Pareas boulengeri
- Conservation status: Least Concern (IUCN 3.1)

Scientific classification
- Kingdom: Animalia
- Phylum: Chordata
- Class: Reptilia
- Order: Squamata
- Suborder: Serpentes
- Family: Pareidae
- Genus: Pareas
- Species: P. boulengeri
- Binomial name: Pareas boulengeri (Angel, 1920)
- Synonyms: Amblycephalus stanleyi; Amblycephalus boulengeri; Amblycephalus monticola boulengeri;

= Pareas boulengeri =

- Genus: Pareas
- Species: boulengeri
- Authority: (Angel, 1920)
- Conservation status: LC
- Synonyms: Amblycephalus stanleyi, Amblycephalus boulengeri, Amblycephalus monticola boulengeri

Species of snake

Pareas boulengeri, also known as Boulenger's slug snake, is a species of non-venomous snake native to southern China.

== Description ==
Pareas boulengeri has a very light brown upper body with minimal countershading. A narrow, dark brown, intermittently broken line runs from the posterior edge of the eye to the corner of the mouth. Two wider, frequently breaking dorsal lines run from the subocular scale, along the side of the parietal scales and to the head and neck where it loses definition, fading into irregular dots that may broaden across the sides and disappear toward the latter half of the body. These dots are tightly grouped on the cephalic scales. Juveniles' spots are much clearer.

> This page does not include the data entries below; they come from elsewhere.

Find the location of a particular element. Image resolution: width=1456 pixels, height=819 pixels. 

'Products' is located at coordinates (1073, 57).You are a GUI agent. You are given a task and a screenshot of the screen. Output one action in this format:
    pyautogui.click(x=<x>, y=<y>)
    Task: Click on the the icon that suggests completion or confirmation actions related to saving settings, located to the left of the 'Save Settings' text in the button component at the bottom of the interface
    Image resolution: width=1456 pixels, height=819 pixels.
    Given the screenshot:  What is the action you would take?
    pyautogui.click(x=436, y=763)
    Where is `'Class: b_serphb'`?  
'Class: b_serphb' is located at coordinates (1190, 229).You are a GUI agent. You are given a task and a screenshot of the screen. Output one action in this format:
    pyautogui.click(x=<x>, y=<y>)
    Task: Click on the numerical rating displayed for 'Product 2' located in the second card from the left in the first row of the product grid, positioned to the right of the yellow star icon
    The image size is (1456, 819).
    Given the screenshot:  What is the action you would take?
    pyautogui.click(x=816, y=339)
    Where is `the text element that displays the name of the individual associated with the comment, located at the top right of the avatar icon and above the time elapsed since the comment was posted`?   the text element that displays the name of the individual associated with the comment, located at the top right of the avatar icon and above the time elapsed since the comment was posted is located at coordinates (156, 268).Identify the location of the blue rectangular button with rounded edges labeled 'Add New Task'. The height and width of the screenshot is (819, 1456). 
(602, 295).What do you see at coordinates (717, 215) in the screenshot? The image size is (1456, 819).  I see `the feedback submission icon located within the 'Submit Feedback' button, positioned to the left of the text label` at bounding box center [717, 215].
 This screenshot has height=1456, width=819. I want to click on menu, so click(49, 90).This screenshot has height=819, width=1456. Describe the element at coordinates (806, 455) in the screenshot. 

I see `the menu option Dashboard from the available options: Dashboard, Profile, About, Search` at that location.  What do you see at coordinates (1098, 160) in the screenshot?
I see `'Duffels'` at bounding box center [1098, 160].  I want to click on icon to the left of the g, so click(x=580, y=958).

Pareas boulengeri lay 5-7 eggs at a time, which likely need roughly 6.5 weeks to incubate before hatching, based on others of its genus.

== Behaviour ==
Pareas boulengeri is a nocturnal, mostly arboreal snake that feeds exclusively on snails and slugs. As such, they are known to forage agricultural lands late at night for roaming gastropods.

== Distribution ==
Pareas boulengeri is endemic to China, where it is widespread but rare due to its low population density, though there is very little fragmentation. Being mostly arboreal, P. boulengeri prefers montane forests 1,360 to 313 metres above sea level.

== Etymology ==
Its species is named after the Belgian-British zoologist George Albert Boulenger.